Rubik, J, Debray, D, Kelly, D, Iserin, F, Webb, NJA, Czubkowski, P, Vondrak, K, Sellier-Leclerc, AL, Rivet, C, Riva, S, et al
Transplant international : official journal of the European Society for Organ Transplantation. 2019;(11):1182-1193
Abstract
There are limited clinical data regarding prolonged-release tacrolimus (PR-T) use in pediatric transplant recipients. This Phase 2 study assessed the efficacy and safety of PR-T in stable pediatric kidney, liver, and heart transplant recipients (aged ≥5 to ≤16 years) over 1 year following conversion from immediate-release tacrolimus (IR-T), on a 1:1 mg total-daily-dose basis.

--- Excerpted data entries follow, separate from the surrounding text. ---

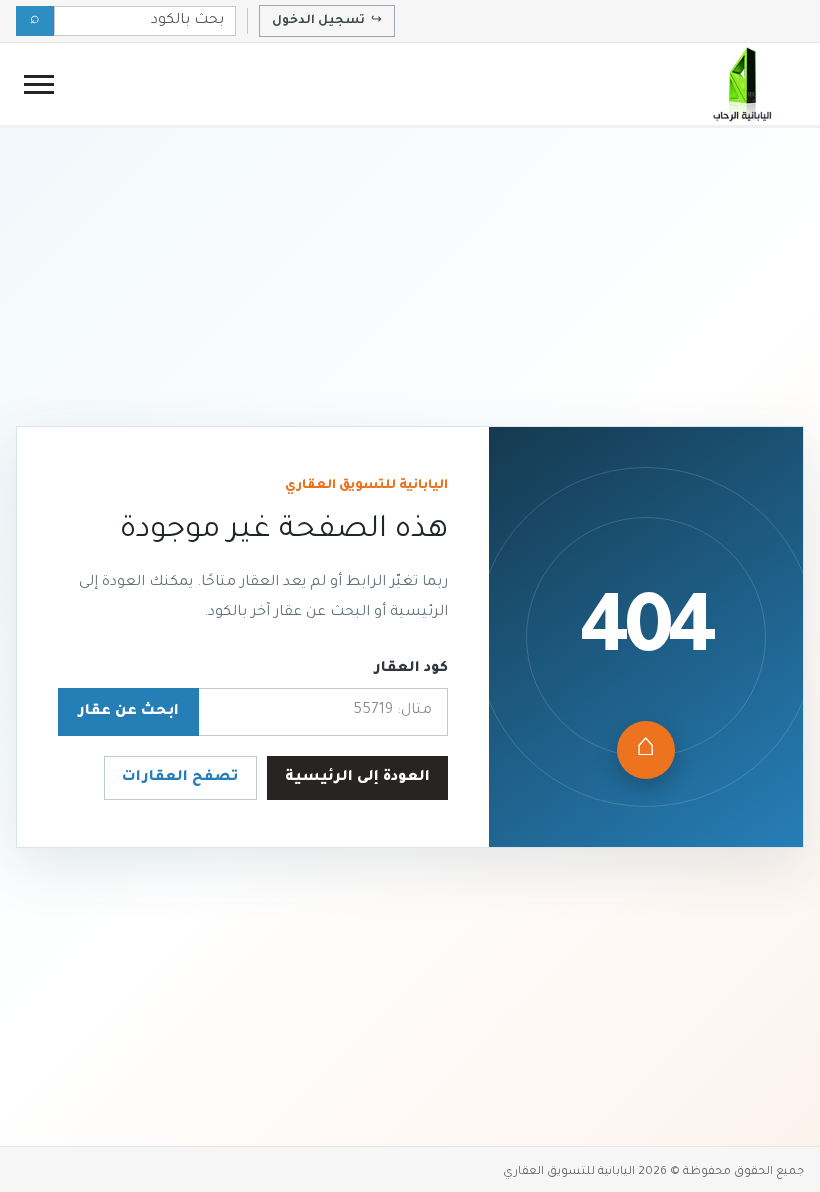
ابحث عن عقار (128, 712)
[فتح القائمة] (39, 84)
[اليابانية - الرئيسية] (741, 84)
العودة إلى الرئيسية (357, 778)
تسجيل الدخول (327, 21)
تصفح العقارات (180, 778)
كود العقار (411, 669)
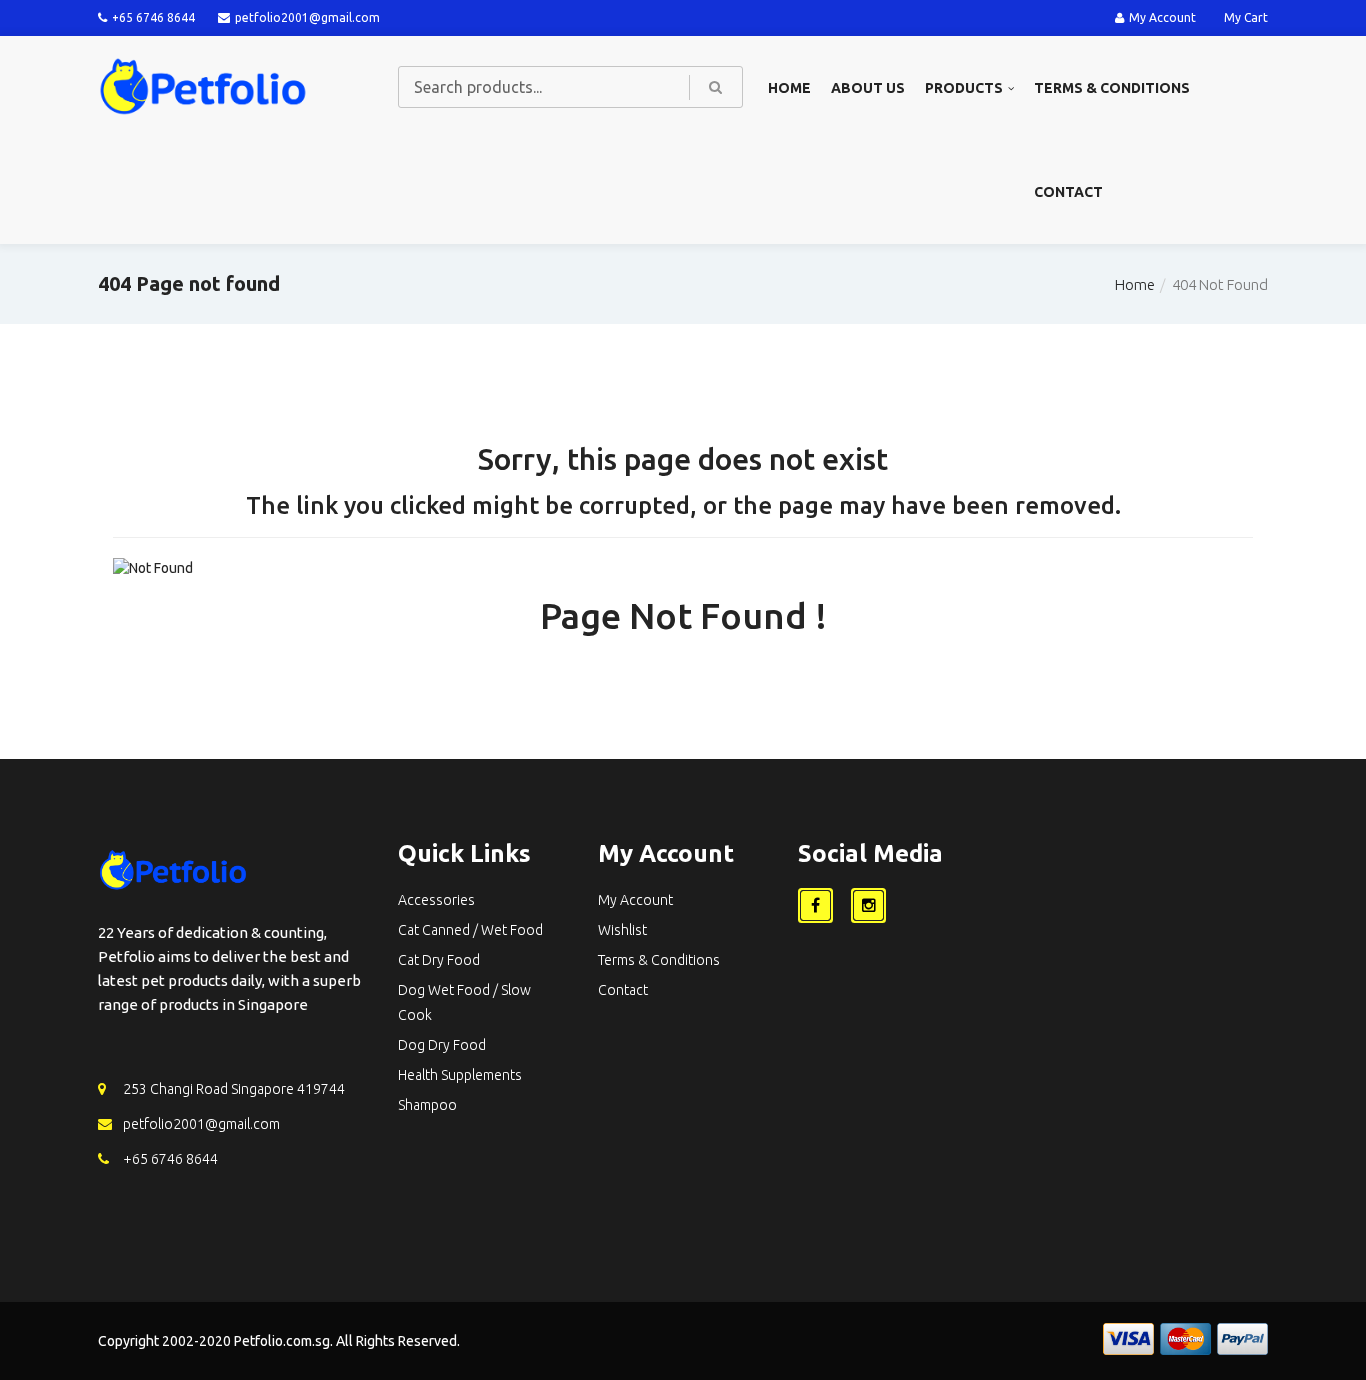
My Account (1162, 17)
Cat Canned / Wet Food (470, 930)
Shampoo (427, 1105)
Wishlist (622, 930)
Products (964, 88)
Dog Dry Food (442, 1045)
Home (789, 88)
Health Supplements (460, 1075)
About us (868, 88)
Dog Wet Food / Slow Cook (464, 1002)
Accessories (436, 900)
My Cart (1246, 17)
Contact (1068, 192)
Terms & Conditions (1112, 88)
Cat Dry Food (439, 960)
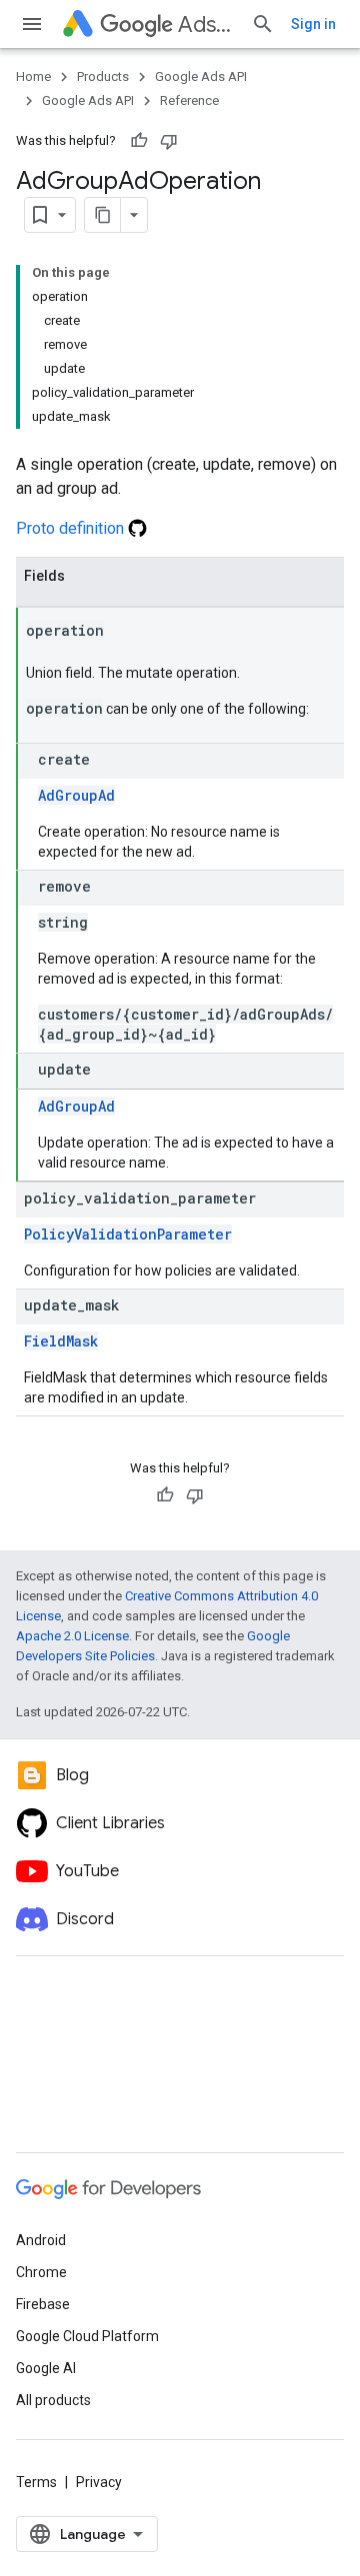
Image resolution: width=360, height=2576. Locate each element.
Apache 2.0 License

Endpoints included the incidence of acute rejection (AR), a composite endpoint of efficacy failure (death, graft loss, biopsy-confirmed AR, and unknown outcome), and safety. Tacrolimus dose and whole-blood trough levels (target 3.5-15 ng/ml) were also evaluated. Overall, 79 patients (kidney, n = 48; liver, n = 29; heart, n = 2) were assessed. Following conversion, tacrolimus dose and trough levels remained stable; however, 7.6-17.7% of patients across follow-up visits had trough levels below the target range. Two (2.5%) patients had AR, and 3 (3.8%) had efficacy failure. No graft loss or deaths were reported. No new safety signals were identified. Drug-related treatment-emergent adverse events occurred in 28 patients (35.4%); most were mild, and all resolved. This study suggests that IR-T to PR-T conversion is effective and well tolerated over 1 year in pediatric transplant recipients and highlights the importance of therapeutic drug monitoring to maintain target tacrolimus trough levels.